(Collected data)
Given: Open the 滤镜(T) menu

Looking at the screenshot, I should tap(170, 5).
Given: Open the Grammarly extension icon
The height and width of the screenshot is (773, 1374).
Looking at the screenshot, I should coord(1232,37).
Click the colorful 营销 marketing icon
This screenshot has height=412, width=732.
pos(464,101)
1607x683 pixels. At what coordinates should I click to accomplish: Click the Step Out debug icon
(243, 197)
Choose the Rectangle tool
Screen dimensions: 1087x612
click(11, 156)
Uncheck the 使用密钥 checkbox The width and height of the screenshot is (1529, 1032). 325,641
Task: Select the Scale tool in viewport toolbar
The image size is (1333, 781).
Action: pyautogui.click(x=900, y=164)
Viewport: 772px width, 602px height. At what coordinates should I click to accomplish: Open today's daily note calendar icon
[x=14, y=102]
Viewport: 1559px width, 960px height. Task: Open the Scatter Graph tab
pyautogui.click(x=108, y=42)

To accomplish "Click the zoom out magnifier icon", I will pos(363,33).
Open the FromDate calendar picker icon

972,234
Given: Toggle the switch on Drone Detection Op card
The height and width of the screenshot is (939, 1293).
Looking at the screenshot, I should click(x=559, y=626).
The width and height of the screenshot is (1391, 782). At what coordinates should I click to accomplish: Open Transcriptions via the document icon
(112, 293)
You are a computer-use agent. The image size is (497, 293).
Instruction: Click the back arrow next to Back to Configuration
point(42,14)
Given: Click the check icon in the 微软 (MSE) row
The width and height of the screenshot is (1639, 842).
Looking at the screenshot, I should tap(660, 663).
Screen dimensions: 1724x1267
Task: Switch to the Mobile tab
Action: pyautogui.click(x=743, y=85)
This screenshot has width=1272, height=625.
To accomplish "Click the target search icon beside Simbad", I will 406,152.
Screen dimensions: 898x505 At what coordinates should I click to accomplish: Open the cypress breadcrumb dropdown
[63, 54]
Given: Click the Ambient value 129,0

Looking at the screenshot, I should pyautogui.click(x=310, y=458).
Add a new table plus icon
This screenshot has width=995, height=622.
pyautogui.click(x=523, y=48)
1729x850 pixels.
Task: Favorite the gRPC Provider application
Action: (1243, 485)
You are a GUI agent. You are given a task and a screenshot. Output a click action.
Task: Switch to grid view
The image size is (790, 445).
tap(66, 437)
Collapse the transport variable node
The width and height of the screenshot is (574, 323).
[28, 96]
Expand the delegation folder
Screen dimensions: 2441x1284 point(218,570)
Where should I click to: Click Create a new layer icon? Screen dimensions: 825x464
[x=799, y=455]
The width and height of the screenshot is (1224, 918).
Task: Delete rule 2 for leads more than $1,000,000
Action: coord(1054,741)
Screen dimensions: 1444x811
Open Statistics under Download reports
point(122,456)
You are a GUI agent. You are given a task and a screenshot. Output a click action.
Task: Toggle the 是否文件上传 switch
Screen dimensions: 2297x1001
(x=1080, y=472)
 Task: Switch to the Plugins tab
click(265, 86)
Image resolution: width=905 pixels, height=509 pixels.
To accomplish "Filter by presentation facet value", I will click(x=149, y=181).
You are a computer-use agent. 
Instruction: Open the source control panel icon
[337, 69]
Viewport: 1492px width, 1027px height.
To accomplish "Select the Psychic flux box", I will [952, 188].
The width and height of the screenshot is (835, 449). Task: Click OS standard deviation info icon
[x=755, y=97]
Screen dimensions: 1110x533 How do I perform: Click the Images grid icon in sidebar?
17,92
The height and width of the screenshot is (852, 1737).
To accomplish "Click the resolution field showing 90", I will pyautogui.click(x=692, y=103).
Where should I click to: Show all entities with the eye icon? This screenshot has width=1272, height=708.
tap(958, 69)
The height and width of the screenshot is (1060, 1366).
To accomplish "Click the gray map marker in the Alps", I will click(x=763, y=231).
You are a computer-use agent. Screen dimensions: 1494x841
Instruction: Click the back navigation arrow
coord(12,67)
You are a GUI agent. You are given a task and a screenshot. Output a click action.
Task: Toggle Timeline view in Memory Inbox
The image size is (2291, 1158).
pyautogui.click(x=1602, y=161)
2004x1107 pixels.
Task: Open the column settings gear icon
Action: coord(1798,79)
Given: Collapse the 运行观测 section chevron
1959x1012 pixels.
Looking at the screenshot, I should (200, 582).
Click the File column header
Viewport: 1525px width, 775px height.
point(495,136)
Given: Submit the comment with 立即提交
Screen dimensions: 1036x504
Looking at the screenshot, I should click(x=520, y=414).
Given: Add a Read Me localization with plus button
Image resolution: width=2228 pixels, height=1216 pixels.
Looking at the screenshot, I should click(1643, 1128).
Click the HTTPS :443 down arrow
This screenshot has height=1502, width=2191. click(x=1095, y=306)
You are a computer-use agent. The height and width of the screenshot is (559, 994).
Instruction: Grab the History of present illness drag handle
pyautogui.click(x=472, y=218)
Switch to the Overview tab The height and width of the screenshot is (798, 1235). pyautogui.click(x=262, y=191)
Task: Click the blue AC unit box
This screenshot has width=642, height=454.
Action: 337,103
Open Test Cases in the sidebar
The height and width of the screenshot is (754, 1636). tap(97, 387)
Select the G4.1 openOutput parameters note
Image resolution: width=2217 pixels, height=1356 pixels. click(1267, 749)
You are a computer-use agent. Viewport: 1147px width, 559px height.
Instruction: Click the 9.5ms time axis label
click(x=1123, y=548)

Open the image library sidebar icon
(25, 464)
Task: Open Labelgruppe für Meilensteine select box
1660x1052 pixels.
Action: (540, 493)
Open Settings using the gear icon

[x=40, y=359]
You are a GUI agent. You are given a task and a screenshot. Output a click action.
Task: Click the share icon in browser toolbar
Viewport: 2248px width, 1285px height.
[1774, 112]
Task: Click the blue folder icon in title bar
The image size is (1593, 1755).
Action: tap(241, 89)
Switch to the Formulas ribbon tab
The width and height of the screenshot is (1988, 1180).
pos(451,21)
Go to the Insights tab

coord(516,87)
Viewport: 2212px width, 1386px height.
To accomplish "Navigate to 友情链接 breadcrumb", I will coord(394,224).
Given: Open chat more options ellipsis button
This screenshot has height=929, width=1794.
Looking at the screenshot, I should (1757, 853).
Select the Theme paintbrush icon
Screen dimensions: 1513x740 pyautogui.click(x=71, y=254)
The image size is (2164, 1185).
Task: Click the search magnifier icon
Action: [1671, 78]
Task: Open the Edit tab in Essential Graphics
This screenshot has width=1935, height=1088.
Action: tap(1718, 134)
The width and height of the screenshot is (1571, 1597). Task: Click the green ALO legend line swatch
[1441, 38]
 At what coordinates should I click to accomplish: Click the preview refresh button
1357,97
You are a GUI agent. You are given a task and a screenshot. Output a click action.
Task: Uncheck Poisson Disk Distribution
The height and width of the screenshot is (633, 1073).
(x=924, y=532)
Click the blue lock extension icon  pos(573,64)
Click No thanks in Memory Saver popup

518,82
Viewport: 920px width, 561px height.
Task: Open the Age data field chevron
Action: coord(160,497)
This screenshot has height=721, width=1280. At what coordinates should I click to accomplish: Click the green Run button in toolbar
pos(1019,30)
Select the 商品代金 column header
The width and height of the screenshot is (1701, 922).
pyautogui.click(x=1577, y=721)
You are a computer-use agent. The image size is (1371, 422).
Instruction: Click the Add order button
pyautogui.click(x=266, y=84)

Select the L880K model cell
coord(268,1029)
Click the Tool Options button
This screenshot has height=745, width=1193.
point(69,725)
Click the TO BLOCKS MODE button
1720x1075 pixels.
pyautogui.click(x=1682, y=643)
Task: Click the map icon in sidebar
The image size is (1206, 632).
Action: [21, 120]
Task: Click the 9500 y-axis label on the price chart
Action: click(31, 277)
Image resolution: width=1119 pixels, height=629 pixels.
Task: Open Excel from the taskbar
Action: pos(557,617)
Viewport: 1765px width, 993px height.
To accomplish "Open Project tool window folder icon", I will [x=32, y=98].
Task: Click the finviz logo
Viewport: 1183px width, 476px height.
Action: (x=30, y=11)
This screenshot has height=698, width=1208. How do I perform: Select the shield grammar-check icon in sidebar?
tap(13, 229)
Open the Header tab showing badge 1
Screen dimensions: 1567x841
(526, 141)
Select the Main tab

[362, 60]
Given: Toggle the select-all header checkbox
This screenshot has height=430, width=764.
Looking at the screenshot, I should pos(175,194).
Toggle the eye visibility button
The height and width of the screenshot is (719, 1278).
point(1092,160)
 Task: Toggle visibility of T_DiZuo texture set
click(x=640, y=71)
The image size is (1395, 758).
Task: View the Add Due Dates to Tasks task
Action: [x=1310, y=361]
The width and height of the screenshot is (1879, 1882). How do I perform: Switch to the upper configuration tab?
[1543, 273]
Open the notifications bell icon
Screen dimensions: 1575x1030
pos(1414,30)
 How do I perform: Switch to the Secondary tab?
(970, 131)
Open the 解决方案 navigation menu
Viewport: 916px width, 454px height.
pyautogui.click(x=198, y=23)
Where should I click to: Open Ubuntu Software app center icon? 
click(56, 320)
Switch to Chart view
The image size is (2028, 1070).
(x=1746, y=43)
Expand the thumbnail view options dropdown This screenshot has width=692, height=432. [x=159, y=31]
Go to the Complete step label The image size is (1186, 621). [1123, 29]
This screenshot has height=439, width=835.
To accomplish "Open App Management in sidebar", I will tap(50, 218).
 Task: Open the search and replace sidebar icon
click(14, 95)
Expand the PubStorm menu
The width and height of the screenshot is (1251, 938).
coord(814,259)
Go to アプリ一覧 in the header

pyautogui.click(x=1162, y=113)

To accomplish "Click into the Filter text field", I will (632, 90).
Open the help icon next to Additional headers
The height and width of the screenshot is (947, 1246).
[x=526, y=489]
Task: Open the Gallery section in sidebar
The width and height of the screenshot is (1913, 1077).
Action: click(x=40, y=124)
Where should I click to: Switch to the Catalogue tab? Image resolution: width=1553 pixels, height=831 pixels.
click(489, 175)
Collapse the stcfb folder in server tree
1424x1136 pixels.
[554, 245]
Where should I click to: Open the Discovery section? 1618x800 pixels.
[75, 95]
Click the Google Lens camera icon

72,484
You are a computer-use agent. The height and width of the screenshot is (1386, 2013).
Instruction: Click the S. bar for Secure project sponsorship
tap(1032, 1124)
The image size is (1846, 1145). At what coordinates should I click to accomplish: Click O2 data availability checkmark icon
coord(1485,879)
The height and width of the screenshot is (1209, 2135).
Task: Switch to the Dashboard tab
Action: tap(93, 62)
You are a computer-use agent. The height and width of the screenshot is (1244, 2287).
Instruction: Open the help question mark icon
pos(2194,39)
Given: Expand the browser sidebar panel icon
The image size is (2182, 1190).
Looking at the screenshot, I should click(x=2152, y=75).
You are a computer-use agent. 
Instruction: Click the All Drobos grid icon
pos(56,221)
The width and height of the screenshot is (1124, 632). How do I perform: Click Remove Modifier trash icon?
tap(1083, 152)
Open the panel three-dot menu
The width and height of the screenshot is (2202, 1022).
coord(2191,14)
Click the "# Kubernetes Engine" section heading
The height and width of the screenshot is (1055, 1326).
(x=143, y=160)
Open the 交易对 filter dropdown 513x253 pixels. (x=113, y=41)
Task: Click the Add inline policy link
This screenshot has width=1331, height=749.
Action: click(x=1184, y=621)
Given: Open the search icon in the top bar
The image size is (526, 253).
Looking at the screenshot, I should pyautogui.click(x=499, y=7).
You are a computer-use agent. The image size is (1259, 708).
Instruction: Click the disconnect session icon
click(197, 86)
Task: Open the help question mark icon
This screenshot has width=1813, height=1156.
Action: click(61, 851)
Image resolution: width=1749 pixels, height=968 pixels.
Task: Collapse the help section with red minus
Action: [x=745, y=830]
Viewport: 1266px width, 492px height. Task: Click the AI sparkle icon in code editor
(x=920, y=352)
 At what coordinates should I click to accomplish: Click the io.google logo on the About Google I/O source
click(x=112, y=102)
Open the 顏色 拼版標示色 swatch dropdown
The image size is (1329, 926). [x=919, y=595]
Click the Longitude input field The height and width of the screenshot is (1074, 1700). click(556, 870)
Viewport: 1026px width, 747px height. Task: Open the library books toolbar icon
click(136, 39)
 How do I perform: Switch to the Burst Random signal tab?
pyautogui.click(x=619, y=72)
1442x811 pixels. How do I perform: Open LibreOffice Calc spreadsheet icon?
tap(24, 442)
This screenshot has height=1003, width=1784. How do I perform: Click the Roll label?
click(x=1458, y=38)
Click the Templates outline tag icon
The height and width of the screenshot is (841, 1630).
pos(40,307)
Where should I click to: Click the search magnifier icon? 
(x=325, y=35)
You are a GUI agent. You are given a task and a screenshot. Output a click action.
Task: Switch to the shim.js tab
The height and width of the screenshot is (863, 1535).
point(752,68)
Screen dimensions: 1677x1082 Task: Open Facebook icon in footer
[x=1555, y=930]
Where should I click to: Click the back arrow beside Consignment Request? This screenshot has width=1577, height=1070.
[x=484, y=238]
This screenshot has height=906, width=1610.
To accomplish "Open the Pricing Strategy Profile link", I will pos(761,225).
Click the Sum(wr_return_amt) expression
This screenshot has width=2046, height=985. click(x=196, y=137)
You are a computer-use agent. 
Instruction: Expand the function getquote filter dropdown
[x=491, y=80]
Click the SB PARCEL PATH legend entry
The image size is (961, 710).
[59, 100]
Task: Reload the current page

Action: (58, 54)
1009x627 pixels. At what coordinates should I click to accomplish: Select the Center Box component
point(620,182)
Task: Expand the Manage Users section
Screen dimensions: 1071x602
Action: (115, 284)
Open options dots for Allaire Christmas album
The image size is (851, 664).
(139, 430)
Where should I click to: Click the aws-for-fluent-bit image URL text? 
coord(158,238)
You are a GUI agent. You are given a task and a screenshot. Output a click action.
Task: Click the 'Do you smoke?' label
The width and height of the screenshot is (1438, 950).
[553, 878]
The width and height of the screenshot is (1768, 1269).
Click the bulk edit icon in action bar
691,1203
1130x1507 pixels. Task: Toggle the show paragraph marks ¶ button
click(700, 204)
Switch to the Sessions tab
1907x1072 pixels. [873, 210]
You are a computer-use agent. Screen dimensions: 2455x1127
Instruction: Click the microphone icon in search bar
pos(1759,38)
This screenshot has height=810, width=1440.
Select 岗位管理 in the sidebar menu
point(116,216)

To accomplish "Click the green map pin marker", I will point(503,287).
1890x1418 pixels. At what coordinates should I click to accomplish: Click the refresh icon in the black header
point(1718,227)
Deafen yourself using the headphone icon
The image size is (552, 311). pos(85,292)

=== WHAT YOU HAVE TO DO ===
Leave out every line above except those from the line with "Viewport: 1183px width, 476px height." up to and including the line with "Given: Toggle the select-all header checkbox", and copy those exactly.

=== ANSWER SPACE ===
Viewport: 1183px width, 476px height.
Action: (x=30, y=11)
This screenshot has height=698, width=1208. How do I perform: Select the shield grammar-check icon in sidebar?
tap(13, 229)
Open the Header tab showing badge 1
Screen dimensions: 1567x841
(526, 141)
Select the Main tab

[362, 60]
Given: Toggle the select-all header checkbox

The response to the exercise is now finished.